(Una serie de datos)
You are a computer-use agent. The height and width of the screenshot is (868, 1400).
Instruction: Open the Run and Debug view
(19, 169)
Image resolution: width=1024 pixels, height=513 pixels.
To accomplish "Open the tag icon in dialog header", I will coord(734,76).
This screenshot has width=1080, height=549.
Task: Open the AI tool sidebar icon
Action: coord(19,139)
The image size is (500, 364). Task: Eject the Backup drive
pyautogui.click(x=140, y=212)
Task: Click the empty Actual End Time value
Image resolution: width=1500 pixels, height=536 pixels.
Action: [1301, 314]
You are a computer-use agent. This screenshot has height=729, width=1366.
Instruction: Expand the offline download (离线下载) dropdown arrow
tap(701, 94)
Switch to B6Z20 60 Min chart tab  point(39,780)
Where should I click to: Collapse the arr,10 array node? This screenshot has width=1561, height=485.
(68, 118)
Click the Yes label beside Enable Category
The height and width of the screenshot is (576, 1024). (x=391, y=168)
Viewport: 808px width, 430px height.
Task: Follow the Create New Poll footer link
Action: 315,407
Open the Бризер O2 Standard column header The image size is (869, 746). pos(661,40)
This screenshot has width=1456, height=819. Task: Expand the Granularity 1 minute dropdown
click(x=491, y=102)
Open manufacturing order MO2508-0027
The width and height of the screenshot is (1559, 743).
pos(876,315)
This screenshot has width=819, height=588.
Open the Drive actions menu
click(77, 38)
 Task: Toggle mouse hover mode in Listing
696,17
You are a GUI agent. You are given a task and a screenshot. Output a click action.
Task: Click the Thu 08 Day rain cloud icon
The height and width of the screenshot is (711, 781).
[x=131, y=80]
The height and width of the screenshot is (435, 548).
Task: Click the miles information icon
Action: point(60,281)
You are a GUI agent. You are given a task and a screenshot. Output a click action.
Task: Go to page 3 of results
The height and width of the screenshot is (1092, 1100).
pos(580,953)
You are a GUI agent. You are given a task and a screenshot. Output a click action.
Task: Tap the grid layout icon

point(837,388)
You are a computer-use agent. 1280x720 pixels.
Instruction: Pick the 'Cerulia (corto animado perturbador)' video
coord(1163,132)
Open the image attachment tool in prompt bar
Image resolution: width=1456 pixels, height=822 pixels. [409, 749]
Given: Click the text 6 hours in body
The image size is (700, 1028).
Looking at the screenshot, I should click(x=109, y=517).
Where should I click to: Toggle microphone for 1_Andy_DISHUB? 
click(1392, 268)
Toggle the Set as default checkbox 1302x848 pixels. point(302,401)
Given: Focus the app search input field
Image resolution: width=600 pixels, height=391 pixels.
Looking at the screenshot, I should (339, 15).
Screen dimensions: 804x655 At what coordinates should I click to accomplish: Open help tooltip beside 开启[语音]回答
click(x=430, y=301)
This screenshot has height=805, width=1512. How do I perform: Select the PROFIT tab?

**Ejercicio**
Presenta todas las líneas de los datos como una tabla en Markdown con las columnas «N.º» y «Línea», una fila por línea. Omite las líneas en blanco.

**Respuesta**
| N.º | Línea |
|---|---|
| 1 | You are a computer-use agent. The height and width of the screenshot is (868, 1400). |
| 2 | Instruction: Open the Run and Debug view |
| 3 | (19, 169) |
| 4 | Image resolution: width=1024 pixels, height=513 pixels. |
| 5 | To accomplish "Open the tag icon in dialog header", I will coord(734,76). |
| 6 | This screenshot has width=1080, height=549. |
| 7 | Task: Open the AI tool sidebar icon |
| 8 | Action: coord(19,139) |
| 9 | The image size is (500, 364). Task: Eject the Backup drive |
| 10 | pyautogui.click(x=140, y=212) |
| 11 | Task: Click the empty Actual End Time value |
| 12 | Image resolution: width=1500 pixels, height=536 pixels. |
| 13 | Action: [1301, 314] |
| 14 | You are a computer-use agent. This screenshot has height=729, width=1366. |
| 15 | Instruction: Expand the offline download (离线下载) dropdown arrow |
| 16 | tap(701, 94) |
| 17 | Switch to B6Z20 60 Min chart tab  point(39,780) |
| 18 | Where should I click to: Collapse the arr,10 array node? This screenshot has width=1561, height=485. |
| 19 | (68, 118) |
| 20 | Click the Yes label beside Enable Category |
| 21 | The height and width of the screenshot is (576, 1024). (x=391, y=168) |
| 22 | Viewport: 808px width, 430px height. |
| 23 | Task: Follow the Create New Poll footer link |
| 24 | Action: 315,407 |
| 25 | Open the Бризер O2 Standard column header The image size is (869, 746). pos(661,40) |
| 26 | This screenshot has width=1456, height=819. Task: Expand the Granularity 1 minute dropdown |
| 27 | click(x=491, y=102) |
| 28 | Open manufacturing order MO2508-0027 |
| 29 | The width and height of the screenshot is (1559, 743). |
| 30 | pos(876,315) |
| 31 | This screenshot has width=819, height=588. |
| 32 | Open the Drive actions menu |
| 33 | click(77, 38) |
| 34 |  Task: Toggle mouse hover mode in Listing |
| 35 | 696,17 |
| 36 | You are a GUI agent. You are given a task and a screenshot. Output a click action. |
| 37 | Task: Click the Thu 08 Day rain cloud icon |
| 38 | The height and width of the screenshot is (711, 781). |
| 39 | [x=131, y=80] |
| 40 | The height and width of the screenshot is (435, 548). |
| 41 | Task: Click the miles information icon |
| 42 | Action: point(60,281) |
| 43 | You are a GUI agent. You are given a task and a screenshot. Output a click action. |
| 44 | Task: Go to page 3 of results |
| 45 | The height and width of the screenshot is (1092, 1100). |
| 46 | pos(580,953) |
| 47 | You are a GUI agent. You are given a task and a screenshot. Output a click action. |
| 48 | Task: Tap the grid layout icon |
| 49 | point(837,388) |
| 50 | You are a computer-use agent. 1280x720 pixels. |
| 51 | Instruction: Pick the 'Cerulia (corto animado perturbador)' video |
| 52 | coord(1163,132) |
| 53 | Open the image attachment tool in prompt bar |
| 54 | Image resolution: width=1456 pixels, height=822 pixels. [409, 749] |
| 55 | Given: Click the text 6 hours in body |
| 56 | The image size is (700, 1028). |
| 57 | Looking at the screenshot, I should click(x=109, y=517). |
| 58 | Where should I click to: Toggle microphone for 1_Andy_DISHUB?  |
| 59 | click(1392, 268) |
| 60 | Toggle the Set as default checkbox 1302x848 pixels. point(302,401) |
| 61 | Given: Focus the app search input field |
| 62 | Image resolution: width=600 pixels, height=391 pixels. |
| 63 | Looking at the screenshot, I should (339, 15). |
| 64 | Screen dimensions: 804x655 At what coordinates should I click to accomplish: Open help tooltip beside 开启[语音]回答 |
| 65 | click(x=430, y=301) |
| 66 | This screenshot has height=805, width=1512. How do I perform: Select the PROFIT tab? |